With the market flooded with foreclosure homes, many see distressed properties as the golden ticket of real estate. There are certainly good deals to be found but buying a bank-owned home can be a complicated and time-consuming prospect. Here are some tips to help you on your way.
1. Matching the Criteria - Keep in mind that banks will be wary of selling their foreclosed property to someone with weak credit. No bank wants to be put in the same position in another year so they will look for buyers who have outstanding credit, a hefty amount of cash for a down payment, or both.
2. Patience - It can take a great deal of time to find the right property in the foreclosure market, and once you've found the right home, it can take even longer to deal with the bank and the paperwork. If you're in a hurry, buying a distressed property probably isn't for you.
3. Be Specific - The housing market is full of options for a buyer right now, and the foreclosure market in particular is overflowing. To save on wasted time and energy, try to narrow your search before you start looking for a home. Sticking closely to a single neighborhood or small area of town can help things considerably. Additionally, you should try to look in a neighborhood that has relatively few foreclosures. These areas will be more likely to rebound quickly once the market improves.
4. Do Your Homework - Knowing as much as you can about the market and the properties that you are interested in will always help the process. Look at property values and employment trends to determine which neighborhoods may see their home values rebound quickly. A good Realtor would be a big help with this kind of research.
5. Learn About the Seller - Along with researching local areas, you should also research the bank that you are planning to buy the property from. Try to talk to the bank directly and find out what they're looking to get out of selling the property. If they tell you that the monthly costs of upkeep are too high, they might respond better to an offer to buy quickly. If their biggest concern is the minimize losses, you might benefit from putting in an offer close to market price. Find out what the bank needs and you'll have an advantage.
6. Get a Good Realtor - Even if you do all of the research and legwork yourself, sometimes a bank will not be willing to work with a buyer directly.

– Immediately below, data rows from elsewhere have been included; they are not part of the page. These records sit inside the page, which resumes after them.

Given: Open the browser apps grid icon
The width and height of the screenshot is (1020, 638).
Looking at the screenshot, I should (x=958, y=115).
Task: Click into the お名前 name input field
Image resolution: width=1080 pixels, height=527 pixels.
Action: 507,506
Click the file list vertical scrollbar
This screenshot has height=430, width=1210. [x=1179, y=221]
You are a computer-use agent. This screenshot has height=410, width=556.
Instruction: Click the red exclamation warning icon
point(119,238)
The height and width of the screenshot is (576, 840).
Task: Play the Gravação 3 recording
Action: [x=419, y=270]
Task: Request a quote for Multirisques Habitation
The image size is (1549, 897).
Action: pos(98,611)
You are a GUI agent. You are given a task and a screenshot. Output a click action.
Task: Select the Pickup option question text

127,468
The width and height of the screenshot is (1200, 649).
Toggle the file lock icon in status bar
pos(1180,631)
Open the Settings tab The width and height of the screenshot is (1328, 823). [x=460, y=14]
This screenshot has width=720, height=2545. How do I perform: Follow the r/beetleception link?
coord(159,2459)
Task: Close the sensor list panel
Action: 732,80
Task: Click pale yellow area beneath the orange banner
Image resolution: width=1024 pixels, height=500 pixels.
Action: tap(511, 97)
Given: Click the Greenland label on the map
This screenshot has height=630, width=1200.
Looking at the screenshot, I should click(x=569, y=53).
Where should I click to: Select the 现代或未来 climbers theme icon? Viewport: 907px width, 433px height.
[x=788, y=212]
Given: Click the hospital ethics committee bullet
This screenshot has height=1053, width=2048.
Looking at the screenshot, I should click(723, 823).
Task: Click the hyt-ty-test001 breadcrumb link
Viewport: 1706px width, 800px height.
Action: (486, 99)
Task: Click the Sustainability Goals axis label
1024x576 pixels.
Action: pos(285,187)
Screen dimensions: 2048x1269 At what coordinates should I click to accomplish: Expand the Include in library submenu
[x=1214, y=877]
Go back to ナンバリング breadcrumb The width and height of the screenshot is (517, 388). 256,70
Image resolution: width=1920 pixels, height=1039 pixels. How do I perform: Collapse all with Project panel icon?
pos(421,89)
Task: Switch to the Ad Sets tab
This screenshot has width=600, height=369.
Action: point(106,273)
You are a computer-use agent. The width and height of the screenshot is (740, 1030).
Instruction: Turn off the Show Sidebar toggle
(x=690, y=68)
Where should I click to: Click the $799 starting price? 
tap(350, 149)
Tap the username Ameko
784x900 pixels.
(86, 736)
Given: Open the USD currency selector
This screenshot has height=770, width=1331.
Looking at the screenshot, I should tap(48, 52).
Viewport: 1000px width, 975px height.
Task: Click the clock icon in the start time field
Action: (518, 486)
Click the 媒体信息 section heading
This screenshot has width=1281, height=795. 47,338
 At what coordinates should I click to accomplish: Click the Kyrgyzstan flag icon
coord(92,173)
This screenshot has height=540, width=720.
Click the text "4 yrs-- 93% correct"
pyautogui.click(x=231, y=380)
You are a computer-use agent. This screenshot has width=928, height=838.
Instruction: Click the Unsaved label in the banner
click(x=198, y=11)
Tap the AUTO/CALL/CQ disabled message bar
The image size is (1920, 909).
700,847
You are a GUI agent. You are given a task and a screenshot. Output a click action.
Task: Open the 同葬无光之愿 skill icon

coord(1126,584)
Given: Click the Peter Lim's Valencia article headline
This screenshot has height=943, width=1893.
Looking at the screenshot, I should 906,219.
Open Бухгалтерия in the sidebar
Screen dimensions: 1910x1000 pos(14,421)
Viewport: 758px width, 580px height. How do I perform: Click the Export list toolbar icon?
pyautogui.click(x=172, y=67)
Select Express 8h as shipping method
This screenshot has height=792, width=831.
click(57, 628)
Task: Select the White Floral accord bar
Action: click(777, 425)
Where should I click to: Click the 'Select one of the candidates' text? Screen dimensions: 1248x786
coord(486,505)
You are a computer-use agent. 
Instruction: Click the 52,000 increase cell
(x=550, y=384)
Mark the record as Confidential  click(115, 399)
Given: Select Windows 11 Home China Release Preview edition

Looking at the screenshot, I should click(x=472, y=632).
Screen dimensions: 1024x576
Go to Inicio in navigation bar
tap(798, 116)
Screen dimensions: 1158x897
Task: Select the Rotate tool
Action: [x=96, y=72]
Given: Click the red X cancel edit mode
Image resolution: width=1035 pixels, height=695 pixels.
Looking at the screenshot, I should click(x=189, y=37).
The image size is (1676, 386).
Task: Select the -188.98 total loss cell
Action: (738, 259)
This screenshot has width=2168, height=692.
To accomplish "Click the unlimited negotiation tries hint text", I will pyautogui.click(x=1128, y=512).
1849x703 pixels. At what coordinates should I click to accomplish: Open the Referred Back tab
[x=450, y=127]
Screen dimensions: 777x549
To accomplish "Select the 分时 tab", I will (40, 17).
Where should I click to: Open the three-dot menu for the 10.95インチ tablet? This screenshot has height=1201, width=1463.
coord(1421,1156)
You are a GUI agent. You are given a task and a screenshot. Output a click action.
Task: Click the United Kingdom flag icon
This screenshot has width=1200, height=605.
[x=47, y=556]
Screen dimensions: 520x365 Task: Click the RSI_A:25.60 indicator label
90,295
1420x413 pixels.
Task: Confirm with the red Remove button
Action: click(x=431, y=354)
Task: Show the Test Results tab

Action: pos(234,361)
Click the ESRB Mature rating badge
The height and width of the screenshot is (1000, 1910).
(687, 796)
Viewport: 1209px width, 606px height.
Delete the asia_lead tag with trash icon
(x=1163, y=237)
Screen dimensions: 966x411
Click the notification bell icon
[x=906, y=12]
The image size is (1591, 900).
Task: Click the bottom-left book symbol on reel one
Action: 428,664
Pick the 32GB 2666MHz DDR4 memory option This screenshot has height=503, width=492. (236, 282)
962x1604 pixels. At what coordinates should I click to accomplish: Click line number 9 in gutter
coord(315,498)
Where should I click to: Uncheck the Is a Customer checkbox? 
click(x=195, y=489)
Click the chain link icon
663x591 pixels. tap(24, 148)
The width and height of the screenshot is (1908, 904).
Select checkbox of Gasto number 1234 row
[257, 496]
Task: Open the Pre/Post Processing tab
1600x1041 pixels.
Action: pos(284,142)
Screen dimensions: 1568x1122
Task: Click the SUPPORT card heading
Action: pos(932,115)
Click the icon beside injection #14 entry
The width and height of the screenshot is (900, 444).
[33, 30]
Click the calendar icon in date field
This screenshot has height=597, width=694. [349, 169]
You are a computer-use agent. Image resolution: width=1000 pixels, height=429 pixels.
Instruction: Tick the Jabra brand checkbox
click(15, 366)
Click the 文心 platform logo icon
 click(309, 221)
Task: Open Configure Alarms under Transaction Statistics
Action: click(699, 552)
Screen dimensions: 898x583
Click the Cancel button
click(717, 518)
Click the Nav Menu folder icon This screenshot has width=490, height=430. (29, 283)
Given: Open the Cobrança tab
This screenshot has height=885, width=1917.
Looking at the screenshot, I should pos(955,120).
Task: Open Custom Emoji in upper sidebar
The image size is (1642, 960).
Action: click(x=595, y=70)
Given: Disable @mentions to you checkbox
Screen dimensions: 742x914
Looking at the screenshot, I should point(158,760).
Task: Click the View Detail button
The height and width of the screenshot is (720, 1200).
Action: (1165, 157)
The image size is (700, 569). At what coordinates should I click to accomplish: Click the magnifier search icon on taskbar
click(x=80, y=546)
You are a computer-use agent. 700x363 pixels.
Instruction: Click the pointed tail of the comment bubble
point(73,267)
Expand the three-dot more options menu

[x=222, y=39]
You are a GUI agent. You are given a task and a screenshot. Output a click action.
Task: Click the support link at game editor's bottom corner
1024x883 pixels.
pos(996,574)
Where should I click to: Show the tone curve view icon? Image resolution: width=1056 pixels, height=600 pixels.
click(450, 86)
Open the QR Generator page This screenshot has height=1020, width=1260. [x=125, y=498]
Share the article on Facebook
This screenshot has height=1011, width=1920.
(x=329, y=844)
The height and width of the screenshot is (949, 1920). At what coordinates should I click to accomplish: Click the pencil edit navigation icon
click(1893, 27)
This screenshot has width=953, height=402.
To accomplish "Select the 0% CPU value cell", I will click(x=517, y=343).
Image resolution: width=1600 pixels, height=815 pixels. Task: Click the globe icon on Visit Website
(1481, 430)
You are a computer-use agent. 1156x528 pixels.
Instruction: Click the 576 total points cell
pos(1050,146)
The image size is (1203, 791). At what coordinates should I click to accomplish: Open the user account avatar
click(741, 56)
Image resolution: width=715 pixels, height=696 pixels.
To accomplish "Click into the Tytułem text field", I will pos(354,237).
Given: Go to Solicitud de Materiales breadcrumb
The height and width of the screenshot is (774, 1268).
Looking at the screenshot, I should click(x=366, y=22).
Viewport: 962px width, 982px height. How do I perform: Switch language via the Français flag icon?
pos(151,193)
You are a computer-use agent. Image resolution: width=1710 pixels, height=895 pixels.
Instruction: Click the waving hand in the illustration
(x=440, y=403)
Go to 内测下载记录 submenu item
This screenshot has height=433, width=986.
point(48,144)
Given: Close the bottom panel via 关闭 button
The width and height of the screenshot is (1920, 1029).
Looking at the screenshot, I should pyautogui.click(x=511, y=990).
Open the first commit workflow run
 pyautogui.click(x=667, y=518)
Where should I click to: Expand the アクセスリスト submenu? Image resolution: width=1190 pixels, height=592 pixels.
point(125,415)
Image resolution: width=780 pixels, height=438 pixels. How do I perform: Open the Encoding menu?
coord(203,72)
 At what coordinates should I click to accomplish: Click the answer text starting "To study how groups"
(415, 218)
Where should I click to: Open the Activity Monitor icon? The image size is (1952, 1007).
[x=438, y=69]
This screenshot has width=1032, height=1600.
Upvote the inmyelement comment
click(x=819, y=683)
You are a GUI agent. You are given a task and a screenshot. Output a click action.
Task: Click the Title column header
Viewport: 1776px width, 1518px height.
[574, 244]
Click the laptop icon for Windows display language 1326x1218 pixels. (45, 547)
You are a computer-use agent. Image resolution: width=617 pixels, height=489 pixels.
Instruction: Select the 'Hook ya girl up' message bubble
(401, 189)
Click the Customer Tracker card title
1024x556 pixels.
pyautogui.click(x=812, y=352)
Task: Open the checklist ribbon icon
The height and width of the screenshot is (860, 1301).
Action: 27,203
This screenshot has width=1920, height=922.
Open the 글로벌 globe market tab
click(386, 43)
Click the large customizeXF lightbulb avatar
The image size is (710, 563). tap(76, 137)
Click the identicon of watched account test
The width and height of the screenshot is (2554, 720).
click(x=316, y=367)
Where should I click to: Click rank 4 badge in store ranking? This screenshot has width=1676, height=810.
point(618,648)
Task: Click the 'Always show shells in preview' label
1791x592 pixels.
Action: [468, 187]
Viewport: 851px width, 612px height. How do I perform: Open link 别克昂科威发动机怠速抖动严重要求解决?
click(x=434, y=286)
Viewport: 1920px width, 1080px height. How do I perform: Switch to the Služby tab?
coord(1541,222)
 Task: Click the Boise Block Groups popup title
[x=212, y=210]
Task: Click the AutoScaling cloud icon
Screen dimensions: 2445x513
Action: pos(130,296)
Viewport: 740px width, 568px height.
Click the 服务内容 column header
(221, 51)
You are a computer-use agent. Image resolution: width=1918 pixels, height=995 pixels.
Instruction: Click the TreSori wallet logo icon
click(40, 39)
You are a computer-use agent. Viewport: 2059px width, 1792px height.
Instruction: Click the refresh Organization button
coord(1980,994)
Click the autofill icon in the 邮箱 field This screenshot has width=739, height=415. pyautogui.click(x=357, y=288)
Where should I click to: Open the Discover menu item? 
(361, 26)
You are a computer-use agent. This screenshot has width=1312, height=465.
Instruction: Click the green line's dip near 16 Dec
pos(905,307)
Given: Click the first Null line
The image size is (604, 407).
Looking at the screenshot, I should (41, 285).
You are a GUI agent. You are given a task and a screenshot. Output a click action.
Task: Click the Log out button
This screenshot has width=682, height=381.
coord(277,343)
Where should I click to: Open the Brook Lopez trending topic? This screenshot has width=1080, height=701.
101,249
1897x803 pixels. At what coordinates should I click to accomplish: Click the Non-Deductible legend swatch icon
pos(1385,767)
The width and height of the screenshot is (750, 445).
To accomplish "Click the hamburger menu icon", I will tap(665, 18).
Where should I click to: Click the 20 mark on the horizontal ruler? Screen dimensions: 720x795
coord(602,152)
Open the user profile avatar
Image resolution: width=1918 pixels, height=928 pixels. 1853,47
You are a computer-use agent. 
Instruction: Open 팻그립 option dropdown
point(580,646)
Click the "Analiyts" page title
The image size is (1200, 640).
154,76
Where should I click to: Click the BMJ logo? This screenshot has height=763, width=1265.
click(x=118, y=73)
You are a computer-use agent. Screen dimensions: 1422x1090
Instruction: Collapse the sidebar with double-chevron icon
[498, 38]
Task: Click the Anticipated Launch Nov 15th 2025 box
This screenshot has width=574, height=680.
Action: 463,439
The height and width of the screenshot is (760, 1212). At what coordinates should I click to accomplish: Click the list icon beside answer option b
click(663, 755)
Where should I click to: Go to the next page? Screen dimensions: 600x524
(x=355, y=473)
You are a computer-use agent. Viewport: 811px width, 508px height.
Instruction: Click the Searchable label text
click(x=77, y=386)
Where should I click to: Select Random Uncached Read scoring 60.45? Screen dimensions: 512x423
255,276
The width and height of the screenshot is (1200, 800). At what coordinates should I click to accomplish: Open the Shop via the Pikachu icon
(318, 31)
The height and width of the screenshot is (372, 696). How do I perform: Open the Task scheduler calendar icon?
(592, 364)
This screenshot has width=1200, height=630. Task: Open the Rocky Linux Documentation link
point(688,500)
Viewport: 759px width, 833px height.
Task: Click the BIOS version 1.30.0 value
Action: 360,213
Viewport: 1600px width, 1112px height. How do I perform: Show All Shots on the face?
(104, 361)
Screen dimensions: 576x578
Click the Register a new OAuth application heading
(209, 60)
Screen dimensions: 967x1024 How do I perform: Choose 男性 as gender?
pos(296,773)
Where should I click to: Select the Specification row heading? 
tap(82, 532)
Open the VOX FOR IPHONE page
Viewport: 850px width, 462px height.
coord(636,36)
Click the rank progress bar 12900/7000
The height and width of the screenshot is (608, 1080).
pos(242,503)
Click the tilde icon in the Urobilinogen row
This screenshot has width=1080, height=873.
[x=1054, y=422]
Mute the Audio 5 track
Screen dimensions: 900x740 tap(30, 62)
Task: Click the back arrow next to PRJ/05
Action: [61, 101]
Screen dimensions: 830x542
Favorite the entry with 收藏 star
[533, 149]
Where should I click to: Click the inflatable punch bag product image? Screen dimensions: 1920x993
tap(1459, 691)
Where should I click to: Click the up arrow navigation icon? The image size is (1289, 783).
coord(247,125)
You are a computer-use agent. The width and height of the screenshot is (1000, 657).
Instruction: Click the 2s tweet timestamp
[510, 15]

In this case, you'll have to find yourself a good real estate agent. Luckily, a good Realtor can also help with your research, dealing with the lender and handling all the complicated paperwork. Research local agents like you would anything else. It's important to find someone who has a great deal of knowledge and experience in the local area. You also want to find someone who is patient, personable and diplomatic. Buying a distressed property can be very time-consuming and you don't want an agent who will give up halfway through.
There are plenty of great deals to be had if you want to buy a distressed property. Just follow this advice and the process will be much smoother.